Address
- 215 Kaigler Road Georgetown, Georgia, 39854-4841 United States
- Coordinates: 31°53′19″N 85°04′51″W﻿ / ﻿31.888599°N 85.080764°W

District information
- Superintendent: Jon E. Jones
- NCES District ID: 1304290

Students and staff
- Enrollment: 317 (2022–23)
- Faculty: 24.80
- Staff: 42.30
- Student–teacher ratio: 12.78

Other information
- Telephone: (229) 334-4189
- Website: quitman.k12.ga.us

= Quitman County School District (Georgia) =

School district in Georgia, United States

The Quitman County School District is a public school district in Quitman County, Georgia, United States, based in Georgetown. It serves the communities of Georgetown and Morris.

==Schools==
The Quitman County School District has three schools that house pre-school to twelfth grade on one campus.
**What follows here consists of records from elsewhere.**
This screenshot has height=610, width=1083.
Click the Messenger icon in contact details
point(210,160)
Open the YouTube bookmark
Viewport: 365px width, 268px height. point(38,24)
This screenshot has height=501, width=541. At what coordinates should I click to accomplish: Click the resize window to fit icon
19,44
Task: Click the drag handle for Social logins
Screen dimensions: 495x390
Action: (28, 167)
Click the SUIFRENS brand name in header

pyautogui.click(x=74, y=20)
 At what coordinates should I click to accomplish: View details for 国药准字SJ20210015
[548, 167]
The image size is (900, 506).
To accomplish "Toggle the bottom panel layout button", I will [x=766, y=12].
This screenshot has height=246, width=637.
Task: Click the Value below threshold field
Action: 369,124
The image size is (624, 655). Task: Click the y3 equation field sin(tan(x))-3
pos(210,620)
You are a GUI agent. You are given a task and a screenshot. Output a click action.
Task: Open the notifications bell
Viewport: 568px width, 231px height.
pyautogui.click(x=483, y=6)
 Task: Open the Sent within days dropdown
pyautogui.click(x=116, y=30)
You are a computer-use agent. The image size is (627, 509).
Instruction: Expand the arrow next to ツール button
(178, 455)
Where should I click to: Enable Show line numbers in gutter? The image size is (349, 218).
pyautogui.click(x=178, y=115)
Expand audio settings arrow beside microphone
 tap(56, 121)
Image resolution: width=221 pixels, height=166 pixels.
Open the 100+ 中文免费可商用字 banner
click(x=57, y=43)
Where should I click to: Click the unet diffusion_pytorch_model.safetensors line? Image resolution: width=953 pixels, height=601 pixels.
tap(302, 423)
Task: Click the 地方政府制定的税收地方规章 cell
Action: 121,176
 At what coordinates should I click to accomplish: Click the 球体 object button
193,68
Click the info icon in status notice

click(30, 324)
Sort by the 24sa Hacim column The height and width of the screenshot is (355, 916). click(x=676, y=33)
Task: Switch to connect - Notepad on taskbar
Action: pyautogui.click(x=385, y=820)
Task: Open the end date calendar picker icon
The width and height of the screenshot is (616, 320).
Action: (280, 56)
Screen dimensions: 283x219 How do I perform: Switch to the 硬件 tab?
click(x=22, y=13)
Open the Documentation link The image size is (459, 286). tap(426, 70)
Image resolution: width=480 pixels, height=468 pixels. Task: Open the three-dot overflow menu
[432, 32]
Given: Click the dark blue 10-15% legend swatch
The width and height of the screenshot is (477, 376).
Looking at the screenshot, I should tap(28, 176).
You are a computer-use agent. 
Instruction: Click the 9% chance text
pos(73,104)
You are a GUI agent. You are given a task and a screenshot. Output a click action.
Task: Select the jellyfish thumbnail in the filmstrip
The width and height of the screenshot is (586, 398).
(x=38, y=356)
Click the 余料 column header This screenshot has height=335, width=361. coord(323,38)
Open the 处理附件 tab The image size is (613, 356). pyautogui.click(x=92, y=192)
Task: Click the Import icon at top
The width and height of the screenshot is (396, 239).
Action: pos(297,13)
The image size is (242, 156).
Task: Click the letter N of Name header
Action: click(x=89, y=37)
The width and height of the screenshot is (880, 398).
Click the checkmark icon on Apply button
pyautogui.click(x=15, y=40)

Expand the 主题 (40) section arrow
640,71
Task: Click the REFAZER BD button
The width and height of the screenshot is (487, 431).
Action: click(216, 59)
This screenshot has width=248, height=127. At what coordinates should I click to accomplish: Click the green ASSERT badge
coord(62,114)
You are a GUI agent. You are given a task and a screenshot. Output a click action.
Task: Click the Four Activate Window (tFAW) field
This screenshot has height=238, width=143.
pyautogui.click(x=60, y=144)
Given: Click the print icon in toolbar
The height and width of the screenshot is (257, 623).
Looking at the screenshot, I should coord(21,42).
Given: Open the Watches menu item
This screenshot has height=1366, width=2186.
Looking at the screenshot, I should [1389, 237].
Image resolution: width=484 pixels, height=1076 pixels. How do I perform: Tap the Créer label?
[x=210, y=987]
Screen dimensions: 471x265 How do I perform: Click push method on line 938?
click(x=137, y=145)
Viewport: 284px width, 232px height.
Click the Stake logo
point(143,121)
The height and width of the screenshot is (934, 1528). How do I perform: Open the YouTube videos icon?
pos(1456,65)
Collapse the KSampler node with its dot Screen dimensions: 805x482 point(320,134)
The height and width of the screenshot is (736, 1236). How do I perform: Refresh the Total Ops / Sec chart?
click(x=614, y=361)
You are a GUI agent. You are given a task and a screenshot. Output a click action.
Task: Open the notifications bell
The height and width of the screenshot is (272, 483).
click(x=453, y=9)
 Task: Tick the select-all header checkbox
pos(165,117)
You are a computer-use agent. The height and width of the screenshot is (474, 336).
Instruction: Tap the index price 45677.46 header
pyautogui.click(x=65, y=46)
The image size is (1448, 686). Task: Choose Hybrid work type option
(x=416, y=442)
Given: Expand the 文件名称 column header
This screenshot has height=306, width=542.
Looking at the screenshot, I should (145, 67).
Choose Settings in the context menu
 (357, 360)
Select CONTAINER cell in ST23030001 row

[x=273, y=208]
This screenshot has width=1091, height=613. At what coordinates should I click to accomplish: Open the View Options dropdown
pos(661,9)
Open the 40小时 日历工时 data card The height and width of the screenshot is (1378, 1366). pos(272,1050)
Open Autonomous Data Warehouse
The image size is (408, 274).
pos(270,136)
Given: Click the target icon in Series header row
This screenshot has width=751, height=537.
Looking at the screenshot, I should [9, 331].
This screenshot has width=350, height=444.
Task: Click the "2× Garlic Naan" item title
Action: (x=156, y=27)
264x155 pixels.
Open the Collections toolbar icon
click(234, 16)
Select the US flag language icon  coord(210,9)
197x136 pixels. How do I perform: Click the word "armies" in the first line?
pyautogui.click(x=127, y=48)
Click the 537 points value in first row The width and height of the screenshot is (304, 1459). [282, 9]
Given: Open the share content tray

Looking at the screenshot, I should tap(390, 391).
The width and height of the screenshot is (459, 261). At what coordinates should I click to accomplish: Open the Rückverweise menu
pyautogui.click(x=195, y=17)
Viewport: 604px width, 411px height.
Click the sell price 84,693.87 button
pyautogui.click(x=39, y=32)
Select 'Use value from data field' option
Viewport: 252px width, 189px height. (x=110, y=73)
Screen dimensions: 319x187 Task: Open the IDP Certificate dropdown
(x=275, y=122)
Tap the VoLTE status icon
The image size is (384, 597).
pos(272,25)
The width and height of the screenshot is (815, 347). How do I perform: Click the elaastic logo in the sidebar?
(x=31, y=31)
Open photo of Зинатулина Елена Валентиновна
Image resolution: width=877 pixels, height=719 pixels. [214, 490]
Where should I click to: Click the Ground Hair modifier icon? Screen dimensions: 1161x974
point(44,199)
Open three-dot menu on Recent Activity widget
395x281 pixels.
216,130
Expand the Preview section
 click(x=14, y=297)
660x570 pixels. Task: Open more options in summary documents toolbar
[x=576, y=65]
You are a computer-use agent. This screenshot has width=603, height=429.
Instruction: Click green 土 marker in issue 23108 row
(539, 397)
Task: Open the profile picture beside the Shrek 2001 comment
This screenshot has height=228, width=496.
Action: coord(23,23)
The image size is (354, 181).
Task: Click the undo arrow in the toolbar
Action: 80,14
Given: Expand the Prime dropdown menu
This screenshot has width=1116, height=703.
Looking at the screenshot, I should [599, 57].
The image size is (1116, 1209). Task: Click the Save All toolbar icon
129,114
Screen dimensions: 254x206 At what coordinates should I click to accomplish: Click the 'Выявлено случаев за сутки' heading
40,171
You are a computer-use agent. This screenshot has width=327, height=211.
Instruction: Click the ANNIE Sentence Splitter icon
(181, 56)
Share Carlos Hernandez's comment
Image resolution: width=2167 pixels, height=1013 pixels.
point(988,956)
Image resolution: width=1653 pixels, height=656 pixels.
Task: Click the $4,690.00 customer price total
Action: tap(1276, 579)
===Elementary and middle school===
- New Quitman County Elementary/Middle School (pre-kindergarten - 8th grade)

===High school===
- Quitman County High School (grades 9–12)
This is the newest school in the Quitman County School System. Established in 2009, it split from neighboring Stewart County High School. QCHS has 10000 sqft of space. Each classroom is equipped with smart board technology. The new facility includes a media center, band room, and weight room. The gymnasium seats over 500 people. Its principal is Jon-Erik Jones.